Fin da epoca romana le limitazioni alla capacità giuridica della donna  vengono spiegate dai giuristi latini con pretese qualità negative come l'ignorantia iuris (ignoranza della legge), imbecillitas mentis (inferiorità naturale), infirmitas sexus (debolezza sessuale), levitatem animi (leggerezza d'animo). La rivendicazione di questa radicale diversità tra uomo e donna rifletteva una netta contrapposizione già esistente tra uomo e uomo, tipica delle società antagonistiche. Al pari degli impotenti o degli eunuchi, la donna romana, nel periodo arcaico, non poteva adottare; non poteva neppure rappresentare interessi altrui, né in giudizio, né in contrattazioni private; non poteva fare testamento o testimoniare, né garantire per debiti di terzi, né fare operazioni finanziarie; non poteva neppure essere tutrice dei suoi figli minori. Le veniva preclusa la facoltà d'intervenire nella sfera giuridica di terzi semplicemente perché - e con questo in pratica si chiudeva il cerchio della discriminazione - non aveva mai ufficialmente gestito alcun tipo di potere su altri. Sotto questo aspetto la società maschilista romana non faceva molta differenza tra donne ignobili e donne rispettabili, come per esempio le matrone. Le differenze erano solo di carattere etico-sociale, non certo politico.

 Ancora oggi le donne sono sotto-rappresentate e la carriera politica rimane per loro un percorso pieno di ostacoli. Eppure le donne non sono indifferenti alla politica e a dimostrarlo è la storia delle rivoluzioni, ricca di esempi di donne coraggiose, che hanno scelto la strada dell’azione senza aver paura della repressione, l’esilio e perfino la morte, pur di difendere le proprie idee. Durante la rivoluzione del 1789, le “tricoteuses” assistono quotidianamente alle sedute dell’Assemblea, intervenendo attivamente nei dibattiti: infatti, sono loro che cercheranno il Re a Versailles per condurlo a Parigi e porre fine alla monarchia. Emergono in quest’occasione personalità come quella di Théroigne de Méricourt, che partecipa alle giornate rivoluzionarie dell’agosto 1792 e viene per questo frustata in pubblico e coperta di offese.
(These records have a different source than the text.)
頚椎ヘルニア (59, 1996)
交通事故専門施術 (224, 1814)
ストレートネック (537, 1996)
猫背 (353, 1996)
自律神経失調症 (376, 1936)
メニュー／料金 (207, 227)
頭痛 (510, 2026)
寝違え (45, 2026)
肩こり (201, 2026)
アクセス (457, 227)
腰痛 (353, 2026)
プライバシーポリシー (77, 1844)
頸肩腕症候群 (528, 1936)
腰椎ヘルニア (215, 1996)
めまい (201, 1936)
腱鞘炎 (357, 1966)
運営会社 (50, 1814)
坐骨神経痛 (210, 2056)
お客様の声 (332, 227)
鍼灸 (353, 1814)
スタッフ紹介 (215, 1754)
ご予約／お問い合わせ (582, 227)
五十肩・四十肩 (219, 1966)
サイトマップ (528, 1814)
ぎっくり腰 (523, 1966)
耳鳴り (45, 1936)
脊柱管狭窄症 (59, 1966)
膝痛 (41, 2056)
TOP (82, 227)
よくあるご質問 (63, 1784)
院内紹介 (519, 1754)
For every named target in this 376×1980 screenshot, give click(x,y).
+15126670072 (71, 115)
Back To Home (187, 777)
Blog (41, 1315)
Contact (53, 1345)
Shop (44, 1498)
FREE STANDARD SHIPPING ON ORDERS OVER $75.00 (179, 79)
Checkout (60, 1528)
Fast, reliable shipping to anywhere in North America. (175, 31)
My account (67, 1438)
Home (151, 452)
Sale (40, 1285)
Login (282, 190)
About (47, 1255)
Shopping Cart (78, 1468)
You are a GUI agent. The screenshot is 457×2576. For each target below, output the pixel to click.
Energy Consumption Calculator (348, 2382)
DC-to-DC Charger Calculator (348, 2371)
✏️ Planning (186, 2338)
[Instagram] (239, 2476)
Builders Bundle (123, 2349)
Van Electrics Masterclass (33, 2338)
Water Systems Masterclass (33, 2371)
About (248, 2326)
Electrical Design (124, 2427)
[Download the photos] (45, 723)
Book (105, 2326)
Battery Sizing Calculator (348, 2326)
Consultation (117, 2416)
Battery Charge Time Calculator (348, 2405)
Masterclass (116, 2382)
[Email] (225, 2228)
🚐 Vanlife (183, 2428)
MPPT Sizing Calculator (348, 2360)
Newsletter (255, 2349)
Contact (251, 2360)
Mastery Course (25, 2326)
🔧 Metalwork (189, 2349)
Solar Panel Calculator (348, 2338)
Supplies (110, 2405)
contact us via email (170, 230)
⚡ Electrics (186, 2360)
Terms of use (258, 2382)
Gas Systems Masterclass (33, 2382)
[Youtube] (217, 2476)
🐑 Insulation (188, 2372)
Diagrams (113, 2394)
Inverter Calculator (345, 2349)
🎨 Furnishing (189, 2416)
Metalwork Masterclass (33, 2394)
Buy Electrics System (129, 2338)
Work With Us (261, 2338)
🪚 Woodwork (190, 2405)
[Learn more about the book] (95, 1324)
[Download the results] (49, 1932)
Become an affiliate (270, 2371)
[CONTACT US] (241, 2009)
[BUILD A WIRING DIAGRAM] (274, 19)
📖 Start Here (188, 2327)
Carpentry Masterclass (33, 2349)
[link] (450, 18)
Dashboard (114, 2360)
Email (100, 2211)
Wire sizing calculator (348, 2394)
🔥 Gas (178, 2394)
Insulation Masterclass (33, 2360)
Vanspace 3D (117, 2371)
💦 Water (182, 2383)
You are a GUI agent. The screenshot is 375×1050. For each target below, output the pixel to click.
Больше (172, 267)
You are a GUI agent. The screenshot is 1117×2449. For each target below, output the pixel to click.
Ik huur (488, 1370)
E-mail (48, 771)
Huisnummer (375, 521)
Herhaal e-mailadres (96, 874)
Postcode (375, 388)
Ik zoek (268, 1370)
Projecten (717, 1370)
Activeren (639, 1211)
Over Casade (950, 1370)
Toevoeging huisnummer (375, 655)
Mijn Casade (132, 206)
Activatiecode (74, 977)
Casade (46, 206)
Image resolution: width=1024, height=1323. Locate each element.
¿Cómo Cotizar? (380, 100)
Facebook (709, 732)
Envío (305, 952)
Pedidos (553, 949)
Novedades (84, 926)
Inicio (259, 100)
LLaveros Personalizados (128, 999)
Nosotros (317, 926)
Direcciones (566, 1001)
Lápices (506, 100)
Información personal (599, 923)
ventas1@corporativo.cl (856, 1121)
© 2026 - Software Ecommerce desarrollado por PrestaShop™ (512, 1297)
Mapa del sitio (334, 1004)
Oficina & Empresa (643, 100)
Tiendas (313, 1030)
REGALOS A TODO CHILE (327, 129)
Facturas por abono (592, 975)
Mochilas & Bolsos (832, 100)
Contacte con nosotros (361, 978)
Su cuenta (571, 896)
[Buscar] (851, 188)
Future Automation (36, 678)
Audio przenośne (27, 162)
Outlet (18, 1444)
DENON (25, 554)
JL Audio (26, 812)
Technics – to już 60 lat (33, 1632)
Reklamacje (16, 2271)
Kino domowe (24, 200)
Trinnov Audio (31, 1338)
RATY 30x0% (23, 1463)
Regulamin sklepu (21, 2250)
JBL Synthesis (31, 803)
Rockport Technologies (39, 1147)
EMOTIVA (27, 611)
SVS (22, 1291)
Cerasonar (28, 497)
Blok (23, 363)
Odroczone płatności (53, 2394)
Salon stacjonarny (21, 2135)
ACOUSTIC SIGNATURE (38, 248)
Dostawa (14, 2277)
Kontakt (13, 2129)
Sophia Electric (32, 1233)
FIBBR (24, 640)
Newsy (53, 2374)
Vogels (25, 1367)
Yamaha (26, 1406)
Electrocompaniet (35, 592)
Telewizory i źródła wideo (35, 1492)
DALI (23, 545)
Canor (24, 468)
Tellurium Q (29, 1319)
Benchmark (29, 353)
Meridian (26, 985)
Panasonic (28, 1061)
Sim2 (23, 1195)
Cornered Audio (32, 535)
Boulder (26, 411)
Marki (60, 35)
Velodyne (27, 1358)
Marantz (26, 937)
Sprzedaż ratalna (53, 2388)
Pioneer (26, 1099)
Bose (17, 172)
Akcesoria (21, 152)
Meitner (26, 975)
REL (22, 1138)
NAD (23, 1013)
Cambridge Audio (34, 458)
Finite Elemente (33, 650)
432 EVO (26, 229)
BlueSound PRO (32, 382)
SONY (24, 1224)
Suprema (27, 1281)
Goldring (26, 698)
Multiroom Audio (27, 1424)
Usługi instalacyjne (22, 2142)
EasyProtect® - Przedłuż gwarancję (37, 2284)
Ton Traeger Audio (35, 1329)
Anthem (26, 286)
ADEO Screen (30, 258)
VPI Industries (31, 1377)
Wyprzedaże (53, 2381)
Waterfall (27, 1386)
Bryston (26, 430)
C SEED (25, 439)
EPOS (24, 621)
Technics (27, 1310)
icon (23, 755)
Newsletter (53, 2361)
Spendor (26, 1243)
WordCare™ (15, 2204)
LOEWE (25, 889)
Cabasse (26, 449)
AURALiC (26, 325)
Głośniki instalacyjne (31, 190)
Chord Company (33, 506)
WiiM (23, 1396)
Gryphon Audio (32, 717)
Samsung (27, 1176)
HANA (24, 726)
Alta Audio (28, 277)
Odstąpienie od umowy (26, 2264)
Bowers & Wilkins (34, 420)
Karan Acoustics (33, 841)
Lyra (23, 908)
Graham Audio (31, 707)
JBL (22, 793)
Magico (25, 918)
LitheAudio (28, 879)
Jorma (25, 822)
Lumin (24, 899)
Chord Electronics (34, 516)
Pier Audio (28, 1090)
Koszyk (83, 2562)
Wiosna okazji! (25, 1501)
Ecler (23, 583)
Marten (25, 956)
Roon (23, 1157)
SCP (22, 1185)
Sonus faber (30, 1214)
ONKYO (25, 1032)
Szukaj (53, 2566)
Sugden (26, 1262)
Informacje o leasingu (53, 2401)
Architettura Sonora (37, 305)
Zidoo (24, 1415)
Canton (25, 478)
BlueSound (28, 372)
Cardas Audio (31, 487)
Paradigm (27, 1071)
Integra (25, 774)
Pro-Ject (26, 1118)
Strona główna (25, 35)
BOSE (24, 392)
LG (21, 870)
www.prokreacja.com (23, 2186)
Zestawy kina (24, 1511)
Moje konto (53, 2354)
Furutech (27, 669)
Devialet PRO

Oppure Madame Roland che andrà sul patibolo nel 1793 lanciando un grido che rimarrà celebre: “Libertà, quali crimini si commettono in nome tuo”. Nel 1791 Olympe de Gouges pubblica la Dichiarazione dei diritti della donna e della cittadina, in cui reclama il diritto di voto, la possibilità che le donne accedano a tutti gli impieghi pubblici e l’uguaglianza in tutto rispetto agli uomini. Anche lei sarà ghigliottinata.

Il 30 ottobre del 1793 furono proibiti i numerosi club femminili, dove si tenevano le assemblee e si proibirà alle donne di assistere alle assemblee politiche. Durante la Comune di Parigi del 1871 si assistette a una spettacolare partecipazione delle donne: esse attivano asili, mense, organizzazioni di solidarietà e partecipano a varie lotte finendo vittime della repressione dell’esercito di Versailles.

Culmine simbolico della lotta per l’emancipazione femminile,  il nuovo movimento femminista del 1968 rivendica una sua autonomia di lotta perché pone al centro della lotta politica la liberazione della donna la cui posizione nella società ha delle caratteristiche specifiche. La donna, oppressa e sfruttata dal sistema patriarcale e capitalistico, prende coscienza della sua condizione ed elabora una strategia rivoluzionaria che mira a conquistare per la prima volta la sua identità, la sua autonomia, la sua partecipazione alla storia come protagonista.